Strawberries suffer more than most other fruit in times of drought. If the weather turns dry at any time after the fruits start to swell, water rows thoroughly about once a week until rainfall returns to normal. Immediately after picking has finished, clip over the plants with a pair of shears to remove the leaves. This allows a crop of new leaves to grow to nourish developing flower buds that will produce the following year’s crop. Remove the straw and give the bed a thorough weeding at the same time. Compost or burn all the material removed.
Plants will start to produce runners from about mid-June onwards. If you wish to keep rows of single-spaced plants, cut off the runners as they develop.
The alternative is to encourage the formation of matted rows, which give higher yields. To achieve matted rows, allow the first 7-10 runners from each parent plant to root in a band 20-25cm (8-10in) on either side of the row and only remove any that are surplus to this. Keep rows well weeded at all times and, each year in February; top-dress plants with a high potash fertiliser to encourage flowering and fruiting. You can have extra-early strawberries if you cover an early variety with cloches or a polythene tunnel at the end of February.
Perpetual (Everbearing) Fruiting Strawberries
Known as everbearing types, these varieties start to flower at more or less the same time as other strawberries but continue to produce flowers and fruit until the weather becomes too cold in October. The fruiting period can be extended if plants are protected with cloches in the autumn. As the main reason for growing these varieties is to obtain fruit in late summer and autumn, it is recommended that any flowers produced before the end of May are cut off to encourage maximum production of fruit from July onwards. Later flowers should all be left on, even in the first year.

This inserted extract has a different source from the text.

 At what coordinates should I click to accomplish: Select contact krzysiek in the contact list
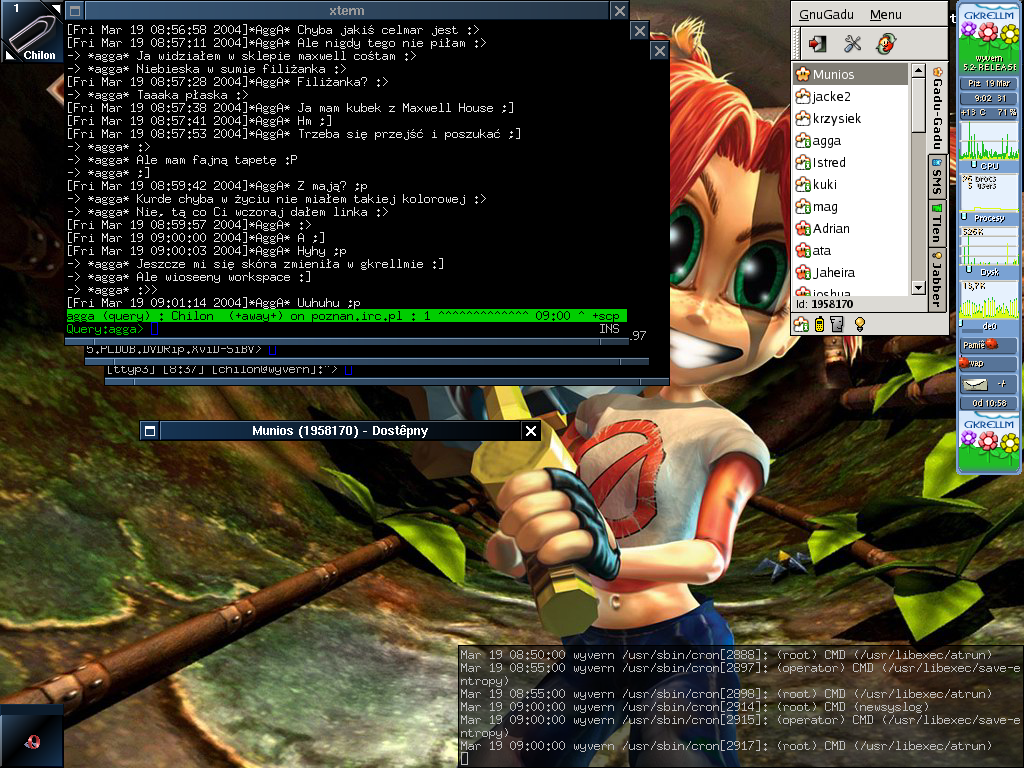click(x=836, y=119)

Cultivation differs from that of standard varieties in that fewer runners are produced and, as these flower and fruit immediately, they should not be removed. Also, plants should not be defoliated in summer. Instead, old leaves should be removed and beds cleaned up in late winter.
Growing Strawberries In Hanging Baskets
Strawberries are well-suited to hanging baskets or patio containers and are ideal for those with limited space. Growing them in baskets will also reduce attack from slugs and snails. For a 12in basket use 10 plants. Upon receipt, they can be planted straight away. Incorporate some water-retaining granules and slow-release fertiliser into the compost before planting and ensure they are frequently watered.
Taking Care Of Your Framberry Plants
This variety combines the taste of strawberry and raspberry! They are easily grown in the same way as strawberries. Fully hardy, and with a fast-growing habit Framberries can be grown in containers or baskets, as well as in the traditional way planted in the ground.
Prepare the ground in the same way as for strawberries. When planting out, space the plants at 45cm (18in) intervals with 75cm (30in) between each row and apply a generous layer of mulch around the base of the plants, being careful to avoid the crown. If training onto a support, tie them in as they start to grow and keep the runners off the ground.